The “present capitalist-imperialist system” should be replaced with a “radically new economic system.”

Carl Dix who is a founding member of RCP, has made the statement that the federal government bailouts, under both Bush and Barack Obama, are just one example of the government supporting the “capitalist class.” His party is “building a revolution” and under the proposed constitution all “natural resources would be collectively owned,” with the goal of a “classless, communist world,” he said.

“We have to move to a point where people can work in common for the common good and get back what they need to live a life worthy of human beings. … The competitiveness and the looking out for No. 1 that’s promoted in this society – that kind of thinking has to be broken,” he said after the “constitution” was announced this week.

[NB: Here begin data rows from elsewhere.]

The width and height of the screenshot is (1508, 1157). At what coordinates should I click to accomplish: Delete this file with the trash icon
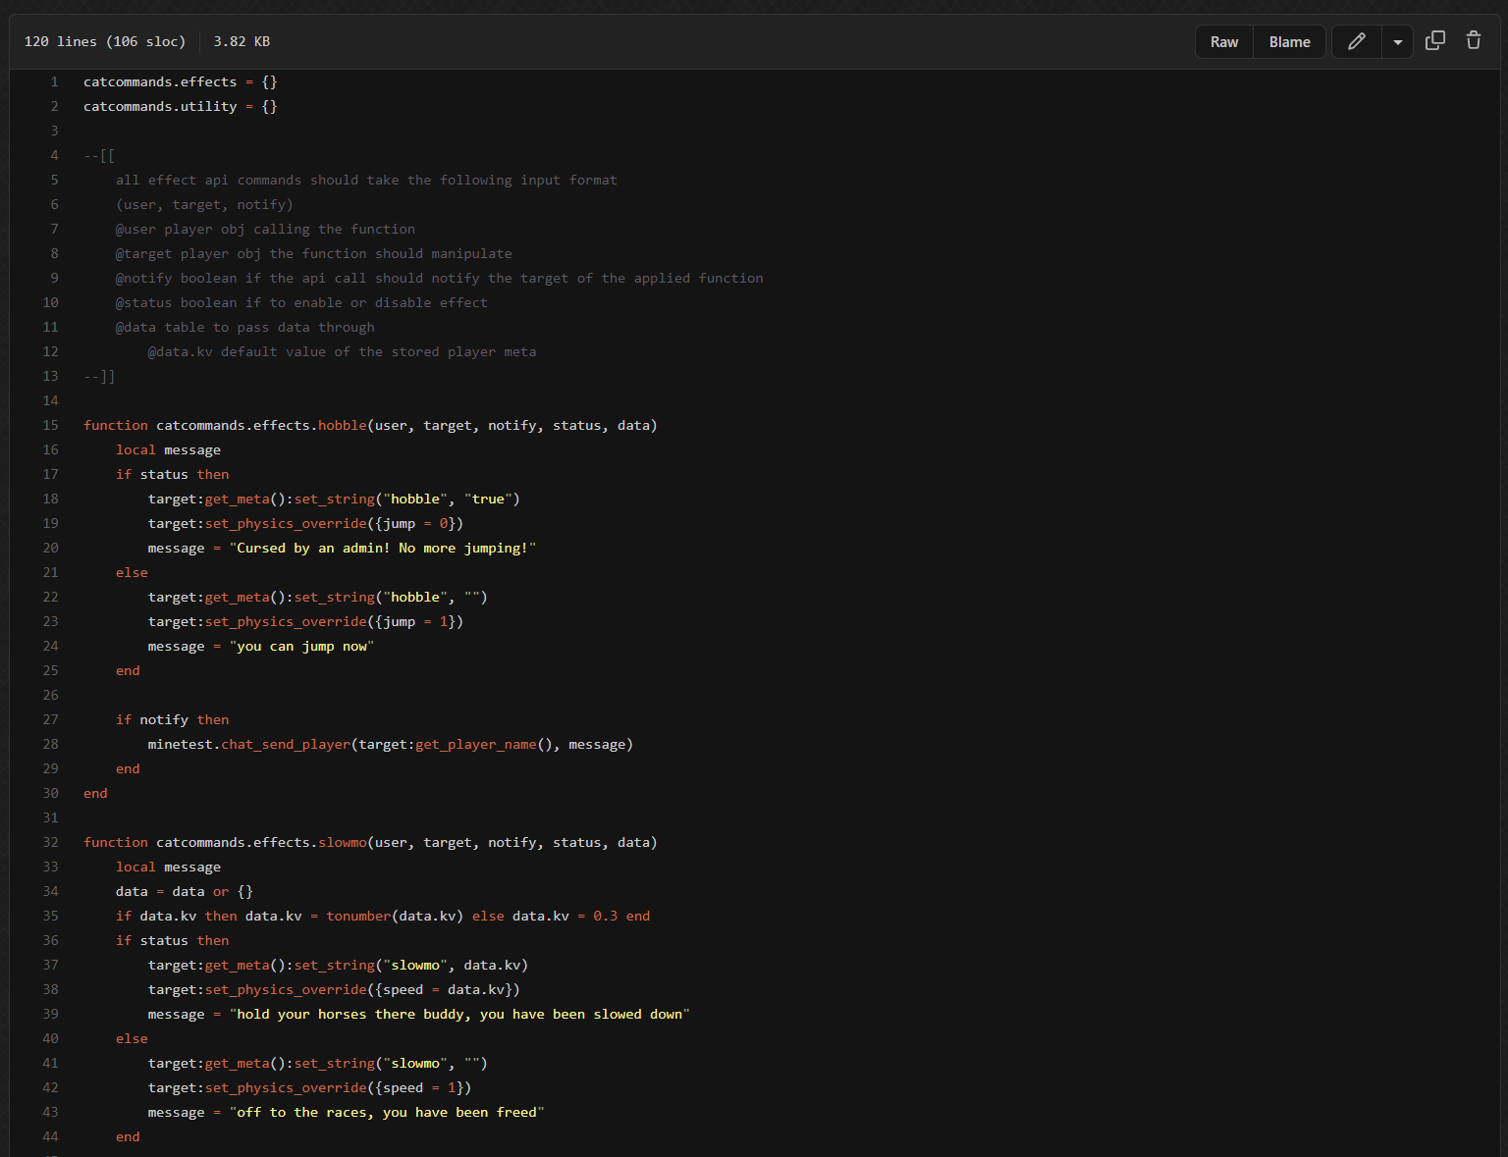(1473, 41)
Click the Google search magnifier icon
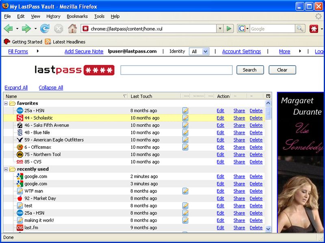325x243 pixels. 300,29
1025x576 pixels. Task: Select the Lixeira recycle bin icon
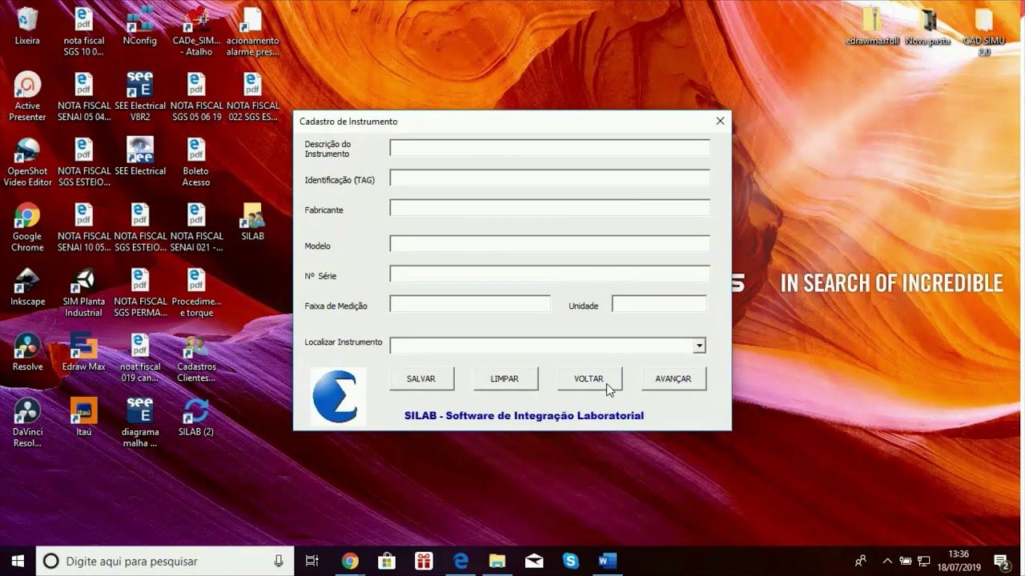tap(27, 26)
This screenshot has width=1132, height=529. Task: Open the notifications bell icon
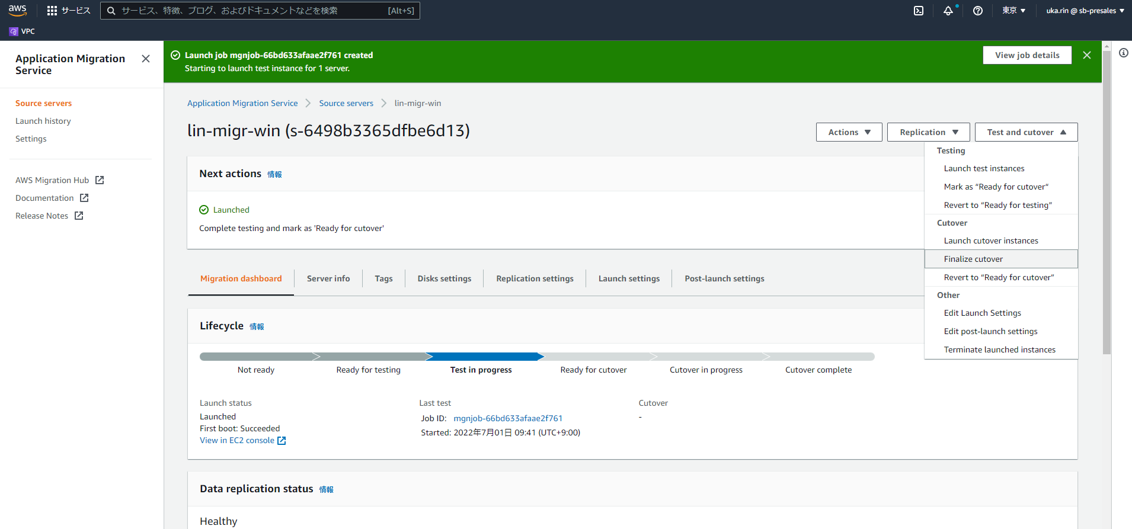tap(948, 11)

RCP has facilitated numerous activist organizations, including Refuse and Resist and the October 22 Coalition to Stop Police Brutality. They also have demonstrated their willingness to engage in violent confrontation, most notably with their support for and involvement in the Los Angeles riots of 1992, in which more than 50 people were killed and 4,000 were injured.[5]

"The revolutionary people will have to meet and defeat attempts at violent suppression," said Dix. "When you look at this government. … it's not going to act non-violently to maintain its position. So it would be wrong for the movement for revolution to say that it's going to be non-violent, because that would be saying to them, 'You can come and crush us.'"

RCP's leader, Bob Avakian, has faced multiple charges for confrontations with police, and he applied for refugee status in France, claiming political persecution, but was rejected. To place the legal standing of the organization's activities in further doubt, Dix, who served jail time for refusing orders to serve in Vietnam, would not divulge member numbers. His fear is that such "information would be very helpful for the government to come at us."

He would say, though, that he believes his movement is gathering momentum and bringing "forward a determined core of fighters for this revolution." On Oct. 29, 2010, Dix participated in a public discussion with Cornel West, a prominent socialist professor of Princeton University, and the sellout 650-plus crowd at the Harlem Stage boosted his optimism for the movement.

His organization unabashedly seeks to refine "revolutionary societies like China … like the Soviet Union before it."

"They accomplished a lot of good things there, and we uphold that, but we also saw that there was a tendency to marginalize and attempt to silence opponents. … That's something that Bob Avakian, the leader of the [RCP], has strenuously brought forward as a different approach."

The RCP also titled their constitution with "North America," as opposed to the United States, to make clear that it is "not bound by the current borders." The group is open to returning parts of the country to Mexico, providing autonomy for parts of the indigenous population and even allowing an "independent African American republic in the south eastern United States."